Quant au Prophète (ﷺ), il était le plus éloquent des hommes.

Allah (ﷻ) lui a donné le don de formuler des paroles concises qui renferment énormément de sens.

D’après Abou Hourayra (رَضِيَ اللَّهُ عَنْهُ) le Prophète (ﷺ) a dit : “ J’ai reçu six mérites par rapport aux autres prophètes : il m’a été donné les paroles concises ayant beaucoup de sens… “. Rapporté par Mouslim.

Deuxièmement, pour déterminer le sens des mots, des règles de grammaire, des règles de conjugaison et de la rhétorique, les linguistes s’accordent unanimement sur une période limite pour se référer aux paroles des arabes : l’an 150 de l’hégire.

Ce qui implique :

  • le Coran ;
  • les paroles du Prophète (ﷺ) ;
  • les poèmes de l’époque préislamique ;
  • les paroles des arabes en accord avec les 3 points précédents, et ce, jusqu’au milieu du 1er siècle de l’hégire.

L’an 150 de l’année hégirienne correspond à l’an 767 du calendrier grégorien.

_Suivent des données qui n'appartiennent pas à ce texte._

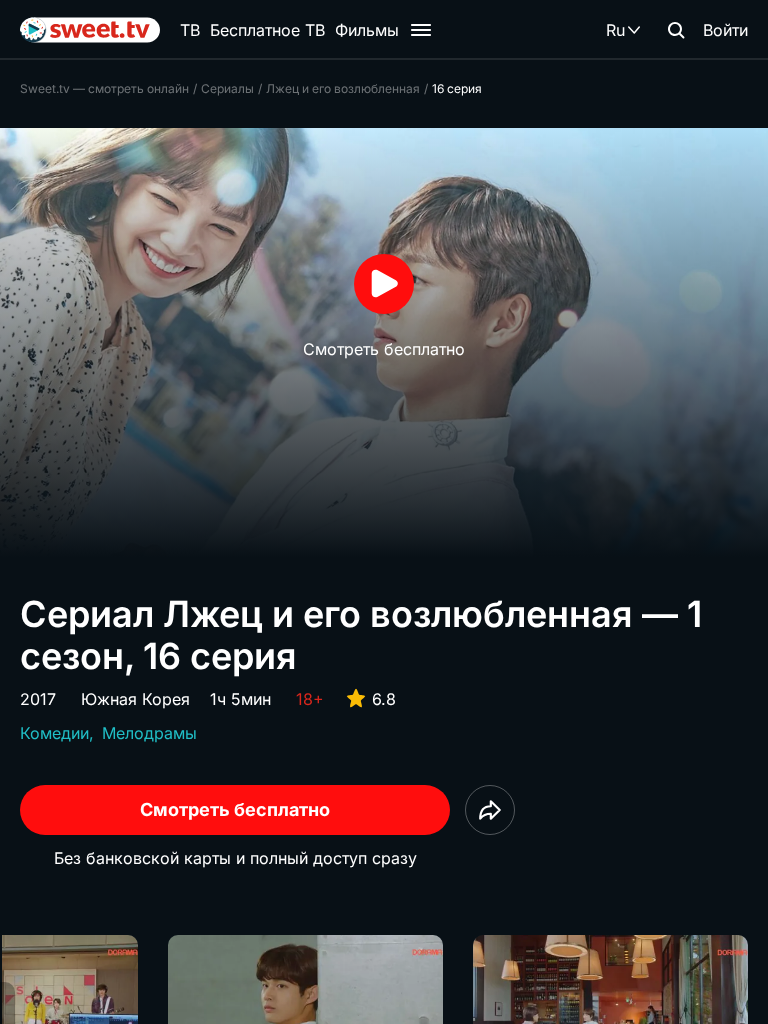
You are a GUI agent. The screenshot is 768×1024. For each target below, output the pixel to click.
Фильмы (367, 30)
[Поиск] (676, 30)
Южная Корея (135, 699)
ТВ (190, 30)
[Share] (490, 810)
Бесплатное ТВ (267, 30)
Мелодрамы (149, 733)
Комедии (54, 733)
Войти (725, 30)
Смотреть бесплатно (235, 809)
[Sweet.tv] (90, 30)
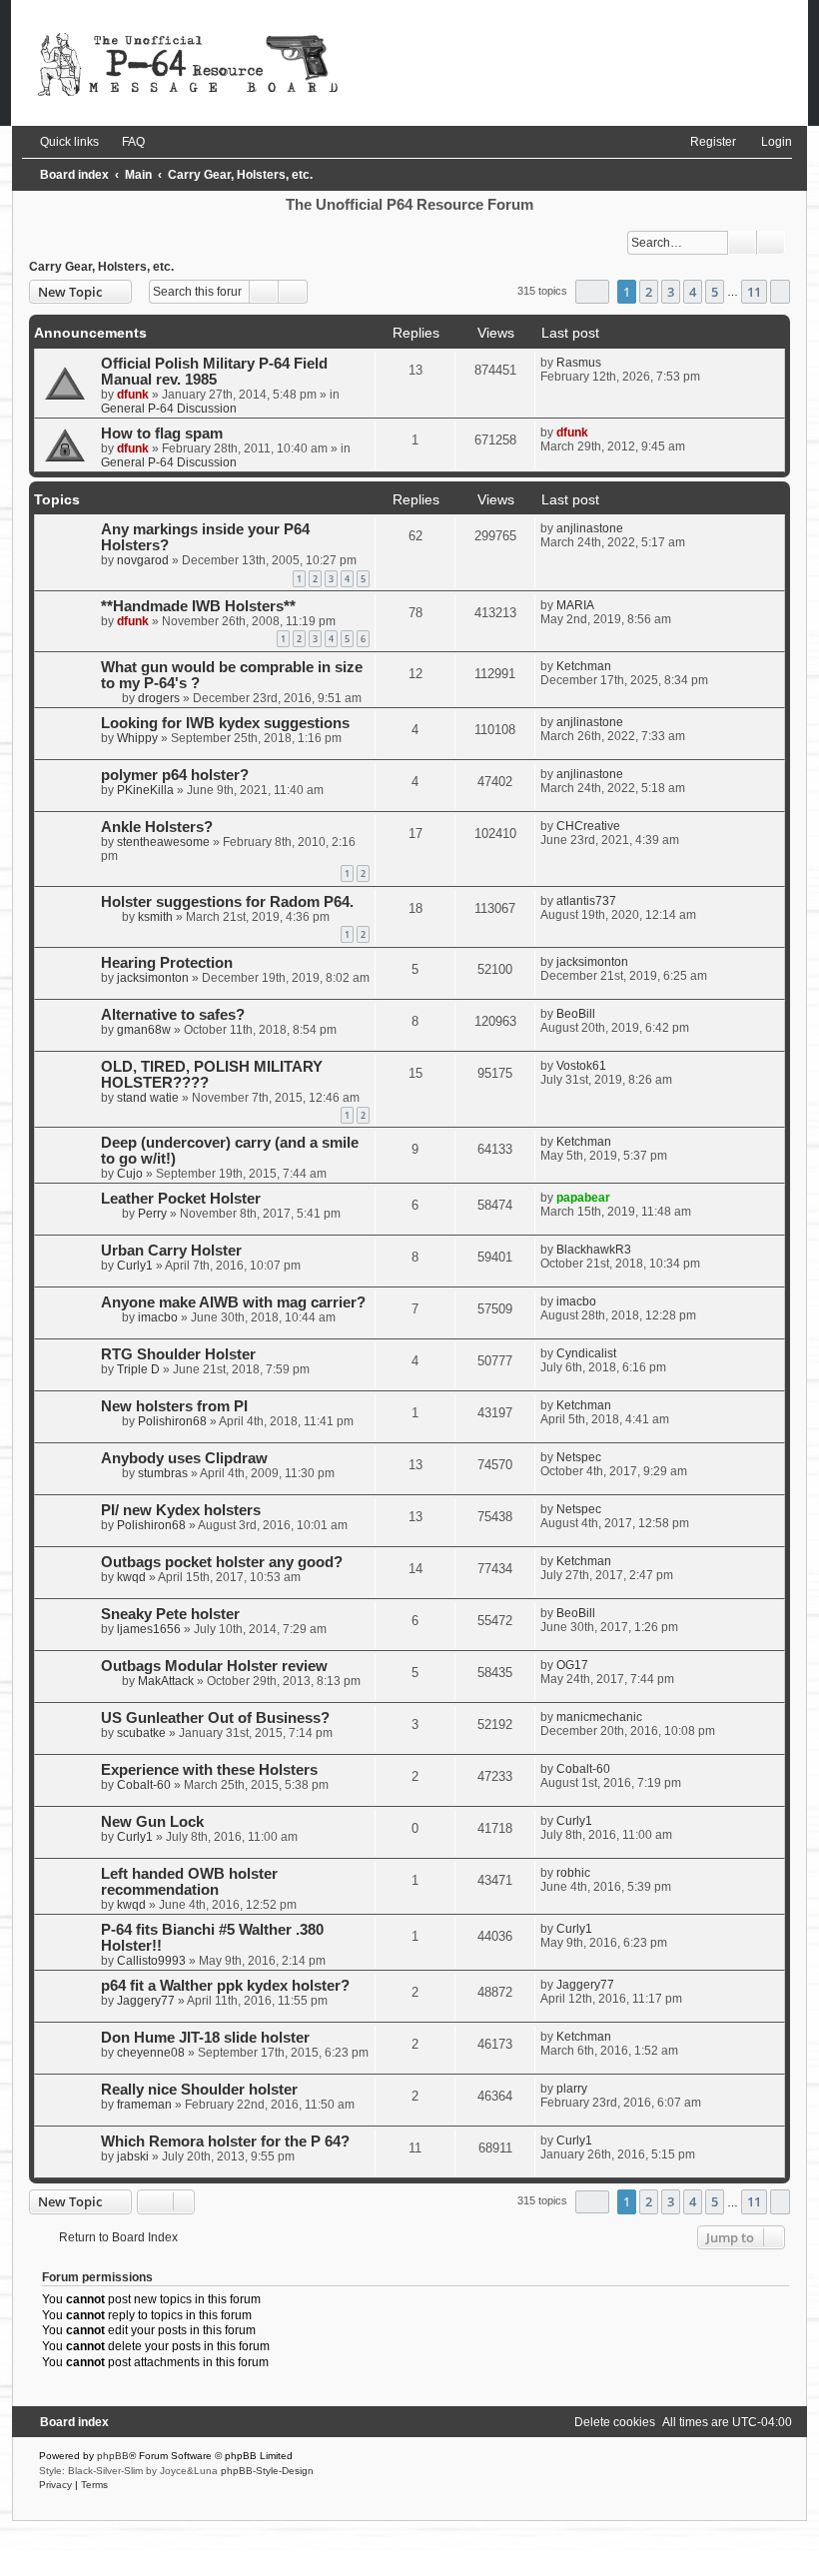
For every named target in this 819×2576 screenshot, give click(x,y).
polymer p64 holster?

Cette période inclut donc la dynastie des Omeyyades qui s’étend de l’an 661 à l’an 750, mais également le début de la dynastie des Abbassides (750-1517) jusqu’à la conquête de la Perse et la fondation d’une nouvelle capitale de l’empire musulman à Bagdad en 762.

Pourquoi se limiter à cette date pour se référer aux sens et aux règles de la langue arabe ?

Parce que jusqu’à cette période, les linguistes considèrent que la langue arabe n’a pas encore subi l’influence des langues non arabes.

En effet, la propagation de l’islam dans le monde a permis à de nombreux peuples non arabe de se convertir à l’islam et d’agrandir la commauté musulmane.

De nouveaux dialectes sont alors apparus, nés d’un mélange entre l’arabe littéraire et les langues des populations nouvellement converties.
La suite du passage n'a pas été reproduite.